WHEN Peter Turland began volunteering on an area of Crown Land on the outskirts of Tucabia 10 years ago there were metre high weeds, sparse vegetation and a rubbish dumping ground. Now it's home to multiple species of birds and more than 1000 plants including 70 rainforest species.

Project co-ordinator Mr Turland has spent the past 10 years rehabilitating and regenerating the two-hectare reserve, just for something to do.

He said it all began when he was unemployed and looking for a project because he couldn't find a job.

"To get Centrelink I was working with unemployment agencies. I was looking for an approved activity because I couldn't get a decent job," Mr Turland said.

He was completing his diploma in Conservation and Land Management through Tafe at the time.

"I was doing my summer work on the endangered paperbark, there is a couple of places in the area where it grows," he said.

"A friend of mine goes, 'you go past mine everyday to Grafton to home, and it's located over there'."

Because it is on council managed land, he went to the land department and council to enquire about it.

The species of endangered paperbark, formally known as Malaleuca Irbyana, was located on the reserve and was considered under threat with Landcare wanting something done to protect its habitat.

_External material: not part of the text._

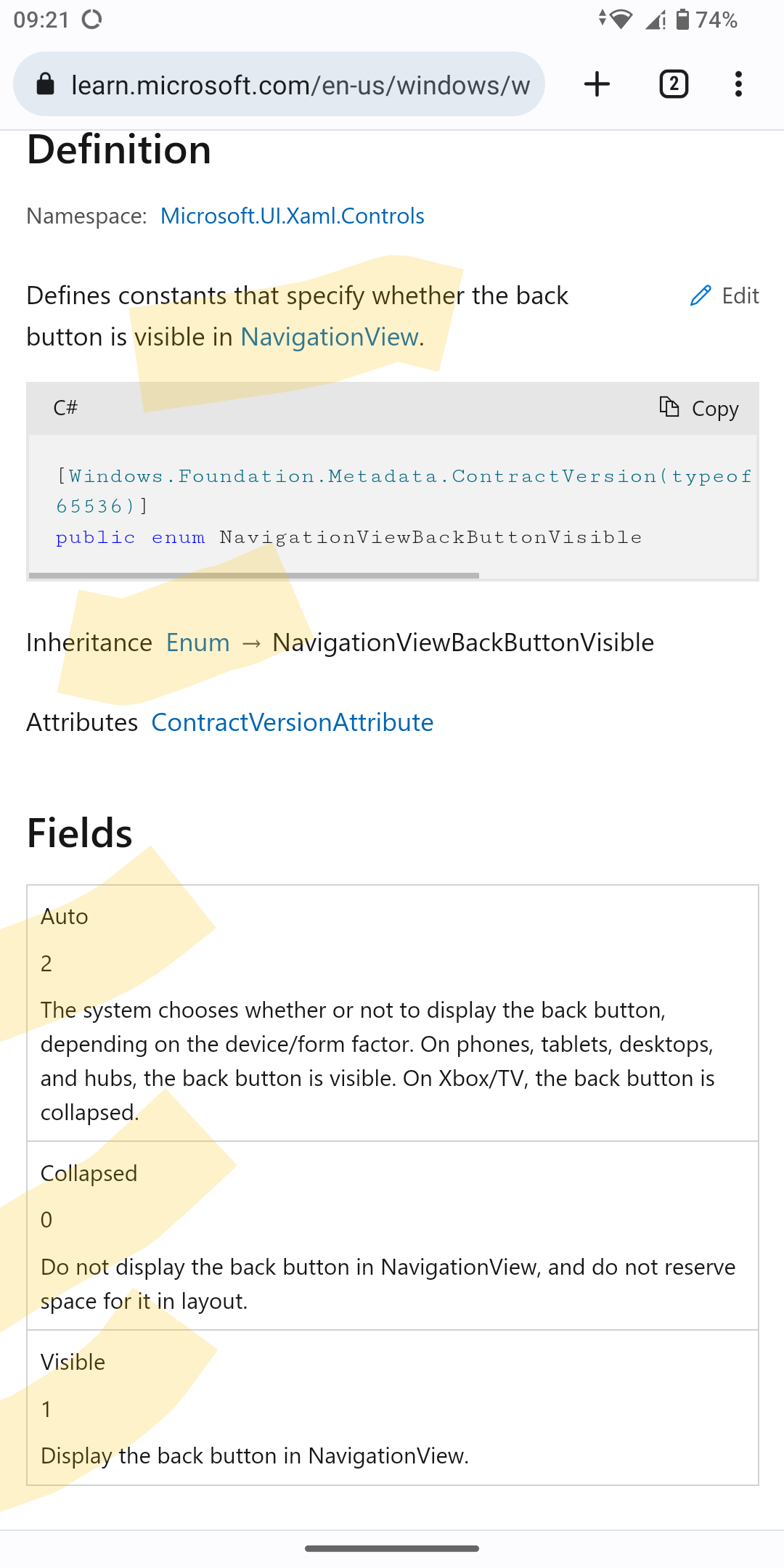The width and height of the screenshot is (784, 1568).
Task: Open the Microsoft.UI.Xaml.Controls namespace link
Action: [293, 216]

"I went to Landcare and they said yes that tree is registered on our database," he said.

"I wrote a management plan and submitted it to council, it was approved and then with a couple of alterations it became the operation management plan, that was before work started."

Now Mr Turland describes the project as a commitment.

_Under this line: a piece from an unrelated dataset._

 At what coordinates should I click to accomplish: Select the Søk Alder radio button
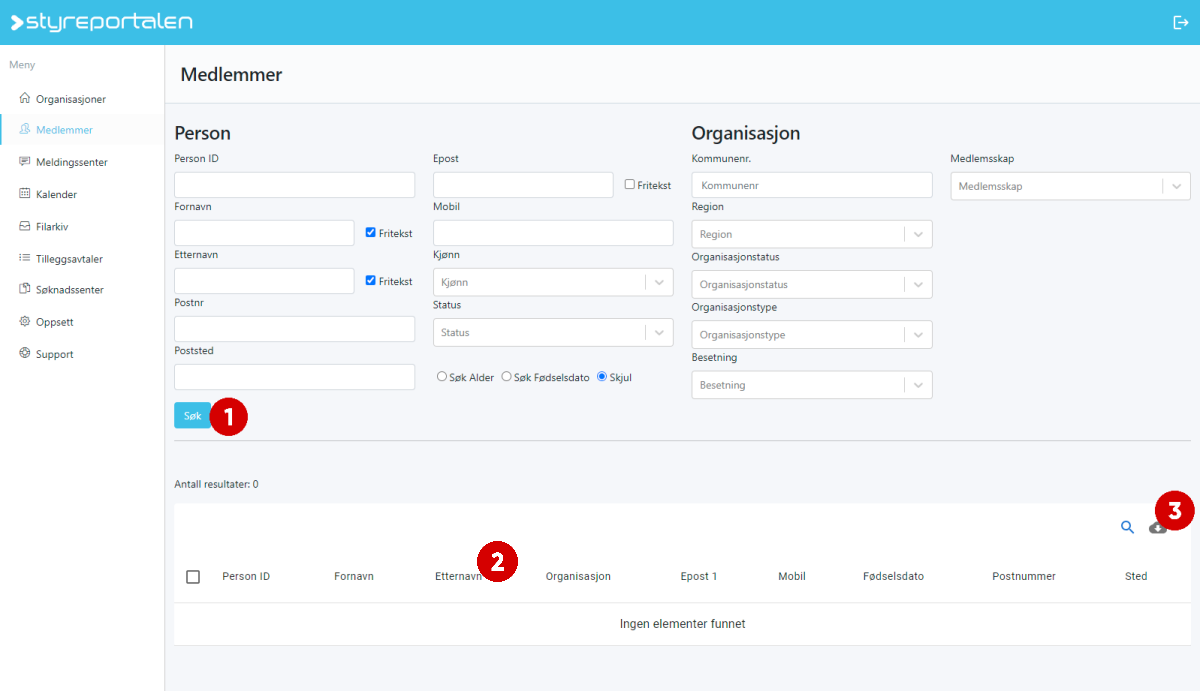click(442, 377)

"I'm 65 this year. Provided I'm still fit enough I'll continue to do this for as long as I can," he said.

Mr Turland said at the beginning there was a lot of work to be done but it was worth it because now students and the community can visit the land and get involved.

"It's educational but it's pleasant. So is sitting here.

"The birds have now increased enormously from what it was 10 years ago and it's a pleasure.

"I'll even sit down and relax sometimes.

"Now I've done something that is completely different and the public can come, it's a safe place."

Mr Turland is starting to think his 10 years of effort was all worth it. he is trying to encourage more schools to come to the area, and is trying to secure funding to build an open structure.

"What they can do is come in here and grab a branch or something, right now there is no where to go and work on it," he said.

"Hopefully they get that funding, have some fold up tables, and go there in more comfort and more room, so that's what I am thinking. On the flat, out of the weather and document what they have got."

"I am putting a lot of ponds in there. I would like schools to come with their scoops because there would be tadpoles that live in the water."

Last Tuesday students from Maclean Tafe who are doing certificates in Conservation and Land Management visited the spot to learn plant identification.

"This is the third year Grafton and Maclean Tafe have been bringing their students here. They love it because there is nowhere else they can take them," he said.

Later in the day Mr Turland planted seedlings and a rainforest species in a demonstration for the students.

"Another passion of mine is getting as many rainforest species that are native to the Clarence Valley, stuff people have never heard of," he said.

"I've brought some endangered paperbark seedlings and other uncommon rainforest species with me."